**Data extracts:**

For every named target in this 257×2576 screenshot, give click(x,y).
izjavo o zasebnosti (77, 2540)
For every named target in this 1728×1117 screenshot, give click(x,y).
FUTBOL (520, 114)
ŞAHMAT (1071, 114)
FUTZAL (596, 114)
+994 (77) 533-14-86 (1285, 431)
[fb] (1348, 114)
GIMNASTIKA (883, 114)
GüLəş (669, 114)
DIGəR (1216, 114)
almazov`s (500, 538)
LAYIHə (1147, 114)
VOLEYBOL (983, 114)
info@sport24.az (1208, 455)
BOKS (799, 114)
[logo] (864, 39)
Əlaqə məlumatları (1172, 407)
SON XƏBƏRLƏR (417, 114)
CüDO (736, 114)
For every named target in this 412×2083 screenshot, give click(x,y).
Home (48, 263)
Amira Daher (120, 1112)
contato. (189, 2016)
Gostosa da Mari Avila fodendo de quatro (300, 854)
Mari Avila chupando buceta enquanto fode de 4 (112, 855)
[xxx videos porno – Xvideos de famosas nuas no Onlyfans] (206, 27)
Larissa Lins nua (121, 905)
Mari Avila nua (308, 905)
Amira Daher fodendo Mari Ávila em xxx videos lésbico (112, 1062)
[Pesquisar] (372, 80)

**Problem details:**
Every line of the material above that includes the string "Mari" is required.

**Answer for this exercise:**
Gostosa da Mari Avila fodendo de quatro (300, 854)
Mari Avila chupando buceta enquanto fode de 4 (112, 855)
Mari Avila nua (308, 905)
Amira Daher fodendo Mari Ávila em xxx videos lésbico (112, 1062)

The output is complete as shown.